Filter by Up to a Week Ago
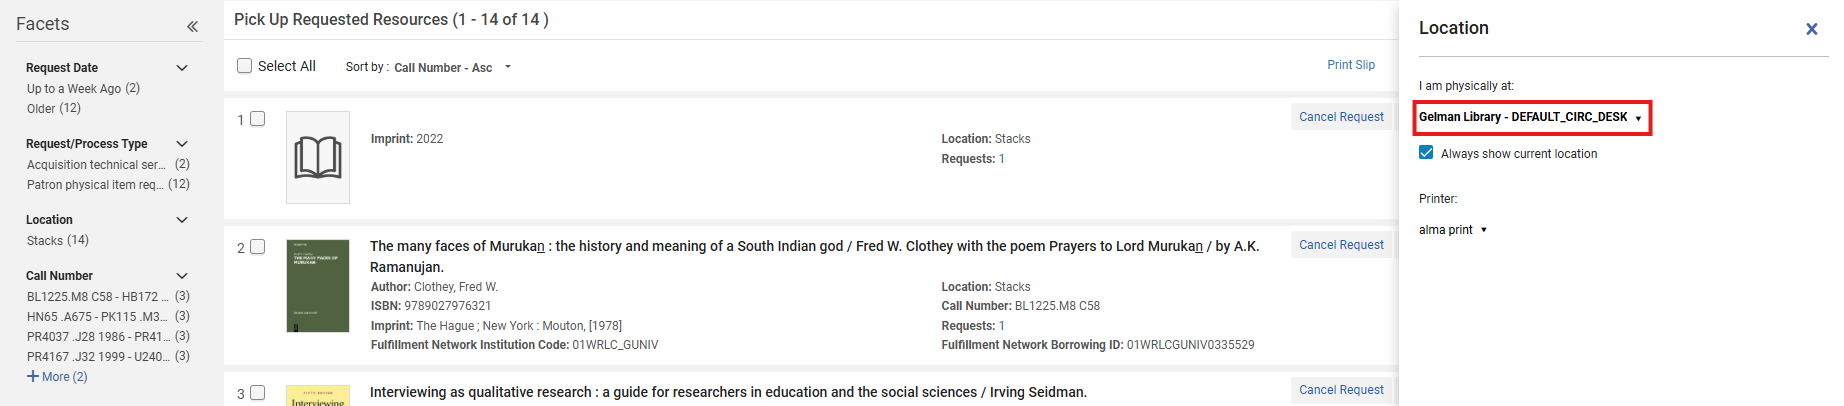1844x406 pixels. pyautogui.click(x=82, y=89)
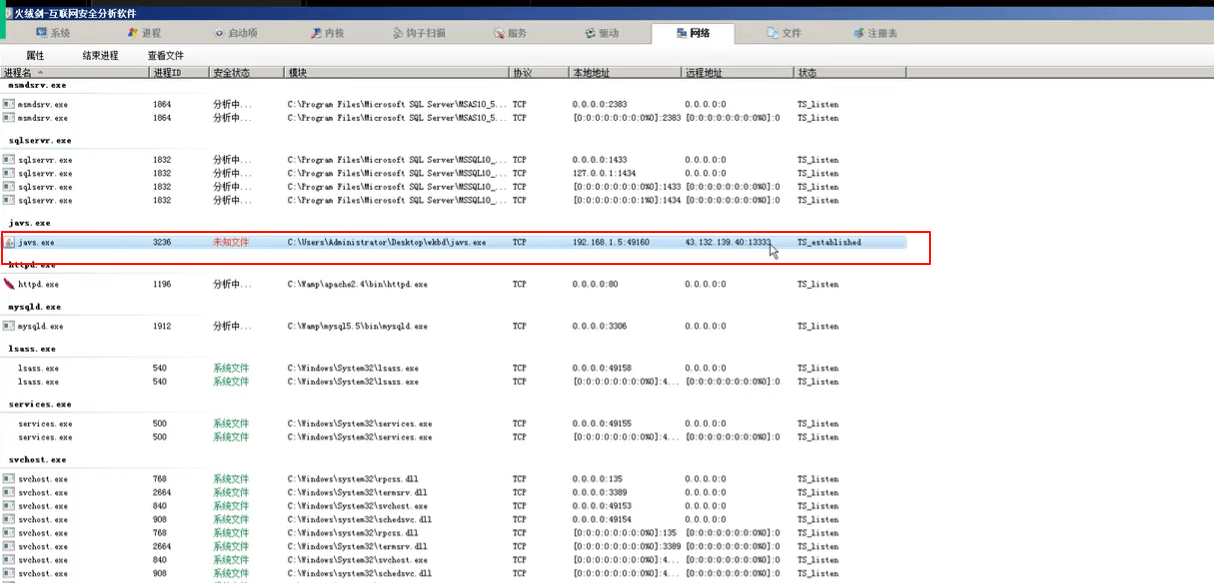Open the 注册表 tab

[875, 33]
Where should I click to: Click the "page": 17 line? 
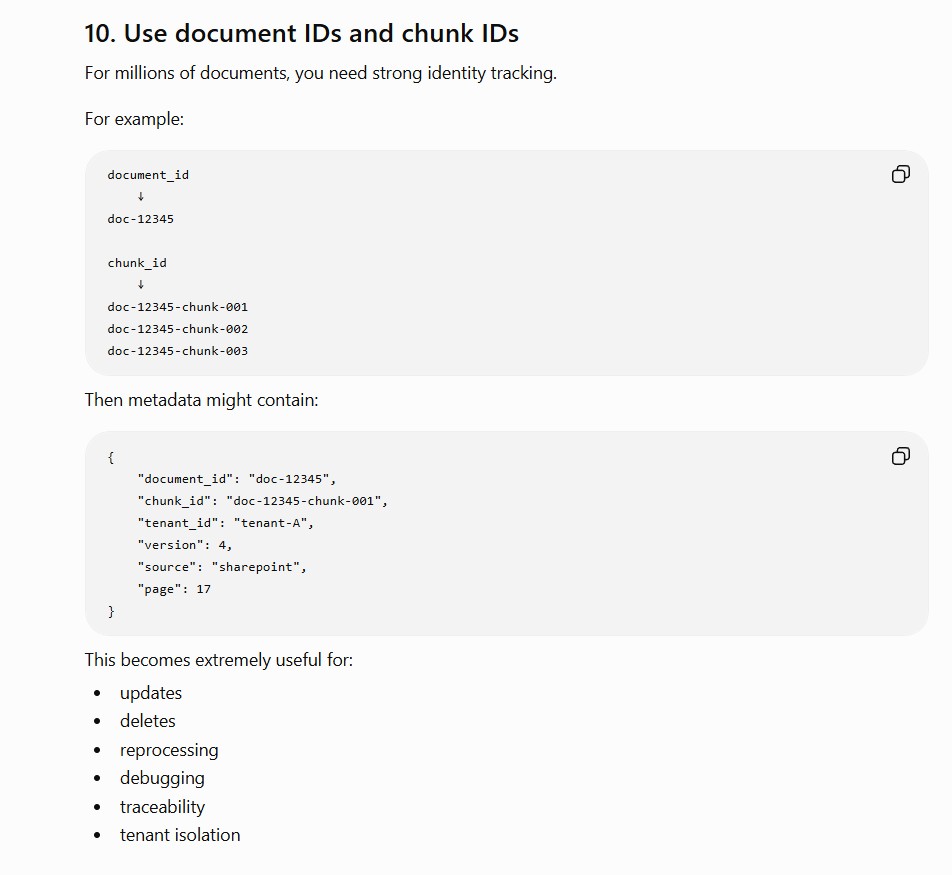[x=174, y=589]
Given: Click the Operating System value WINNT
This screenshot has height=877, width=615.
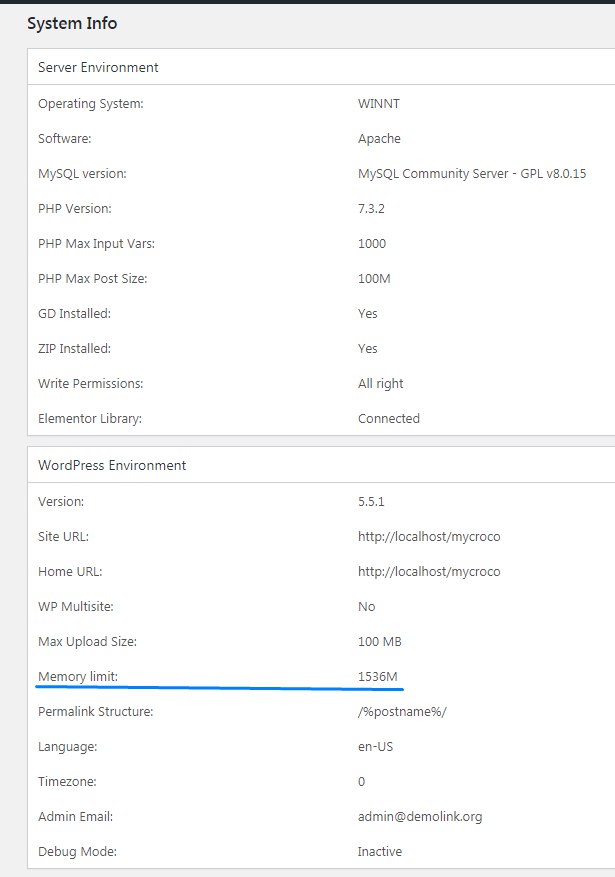Looking at the screenshot, I should coord(379,104).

What you need to do: Write out, exactly and with nothing added, every line from the one that holds "Where should I" to the end of the entries above; pictures stay out.

The answer:
Where should I click to: Click the "page": 17 line? 
[x=174, y=589]
Given: Click the Operating System value WINNT
This screenshot has height=877, width=615.
Looking at the screenshot, I should coord(379,104).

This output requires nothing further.